1. It’s two campaigns!

You have to understand that you’re actually running two campaigns. When you start composing your campaign page you have to consider the people you’ll reach out to directly to support you and the final audience, who’ll see the posts and tweets in their feeds. While for the people you reach out to there should be a compelling reason to support your campaign (ie. a cause, loyalty, reputation building, fun) the reached audience should not only be interested in and curious about what they see, but also be prompted with a clear call-to-action. This way you have a fair chance people engage further with your product (ie. sign up for a beta). [BTW: Make sure your communication is clear that it is not about sharing the link of the campaign, but about supporting it via Thunderclap. Trust me, this will happen.]

2. Reach out to people 1-on-1

Yes, you find campaigns that went viral (or seem to be) on their own, but these are mostly political and societal causes. And they most likely also started small. In our case — targeting certain networks of people within the startup world — ‘conversion’ looked a lot better, when our team and friends reached out to people individually compared to when we shared the link on ‘any’ platform/channel. Not only can you leverage your direct relationship to the potential supporter, but you can also adapt the message why somebody should support you.

3. Encourage people to make their support personal

You do not want a standard message out there, but people to share their use case. Motivate supporters to make their post/tweet personal: If your supporters have a profile on your platform (consumer product) or use your product encourage them to share their experiences within their post/tweet. This adds credibility and authenticity to the whole campaign and engages end-viewers as they see a use case within their trusted network. This not only helped us reaching end-viewers in a meaningful way, but also gave us valuable insights what people really like about our service.

4. Which ‘size’ should I aim for?

If you have some traction and a solid, tech-savvy network of people from several team members go for the 250. If you are announcing an early launch, an alpha or beta version I advise you to go for 100 (you can always do more and outperform, which looks good).

5. Measure the results

If you use Thunderclap for the launch/introduction of your product or startup you most likely do not have that much insights about reach, the according conversion rates and user engagement yet. I’m not suggesting to sign up for Thunderclap’s Pro version, but to do 2 things: 1) Make sure you have a good feel for what posts on social media got attention and engagement before, so you can build your campaign around something that is promising and 2) track what’s happening on your page and your social media channels once all posts and tweets got send out to use it as a point of reference for your future campaigns and metrics.

We for example use it to compare it to tech media coverage and features from bloggers. It also gives us a point of reference when considering potential partnerships.

6. Make it easy for people to look good

Make it easy & reputation building to support your campaign. People — especially influential ones — are very conscious about what they share with their networks and followers. Support your request with recent announcements or reliable media articles about trends a person can refer to.
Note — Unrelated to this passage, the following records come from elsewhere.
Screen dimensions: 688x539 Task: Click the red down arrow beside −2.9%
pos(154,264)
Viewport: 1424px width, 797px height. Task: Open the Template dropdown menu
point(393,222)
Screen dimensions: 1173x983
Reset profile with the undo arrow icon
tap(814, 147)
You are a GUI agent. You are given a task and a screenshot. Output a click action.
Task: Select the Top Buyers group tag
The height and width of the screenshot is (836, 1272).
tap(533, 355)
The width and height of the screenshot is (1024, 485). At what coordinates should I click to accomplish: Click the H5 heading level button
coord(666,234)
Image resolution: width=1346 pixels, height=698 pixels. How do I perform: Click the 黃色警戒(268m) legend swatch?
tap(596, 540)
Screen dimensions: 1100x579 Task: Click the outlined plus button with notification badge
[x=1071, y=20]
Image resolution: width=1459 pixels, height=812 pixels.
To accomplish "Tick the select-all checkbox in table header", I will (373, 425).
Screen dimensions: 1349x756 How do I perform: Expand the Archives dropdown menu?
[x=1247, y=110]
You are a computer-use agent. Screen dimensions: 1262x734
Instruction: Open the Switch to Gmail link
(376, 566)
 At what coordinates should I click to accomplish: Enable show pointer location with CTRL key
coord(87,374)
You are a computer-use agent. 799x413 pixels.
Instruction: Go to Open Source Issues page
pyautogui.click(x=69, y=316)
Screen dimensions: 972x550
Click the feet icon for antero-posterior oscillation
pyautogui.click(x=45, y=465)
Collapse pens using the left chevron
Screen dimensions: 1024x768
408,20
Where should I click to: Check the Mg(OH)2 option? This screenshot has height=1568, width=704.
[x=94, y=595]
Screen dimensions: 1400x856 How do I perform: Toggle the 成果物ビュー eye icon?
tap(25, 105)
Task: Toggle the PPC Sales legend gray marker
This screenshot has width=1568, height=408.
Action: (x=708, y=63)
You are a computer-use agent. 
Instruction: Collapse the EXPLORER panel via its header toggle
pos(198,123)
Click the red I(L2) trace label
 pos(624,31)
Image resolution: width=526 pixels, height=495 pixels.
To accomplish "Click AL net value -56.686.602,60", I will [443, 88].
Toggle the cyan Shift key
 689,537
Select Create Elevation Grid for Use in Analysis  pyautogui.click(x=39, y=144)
It’s time intensive, but for close supporters we tried to remember what motivated them in the beginning to support us and equipped that person with all information needed to thread a short (!) story together.


One last note: Don’t let Thunderclap be your only tool. It should be one component of your communication strategy. We aligned it with a PR campaign (Techcrunch, Gigaom, TheNextWeb), conferences we attended and personal follow-ups regarding partnerships and other coops. Only this way you really leverage the awareness created.


Results

The campaign resulted in significant increased page views and sign-ups for our beta. As said before, more importantly for us was to reach our target audience and we were satisfied with the outcome.

Thunderclap is a great (and free!) tool to reach out to many people and create awareness about your vision and/or product launch. The beauty is you can use it for basically any event — be it the launch, funding news, stats announcement, a pivot, etc.


I hope this gives you some insight into the potential Thunderclap as a tool can have!

Thanks to Didrik, who made me aware of it and for sharing their experiences.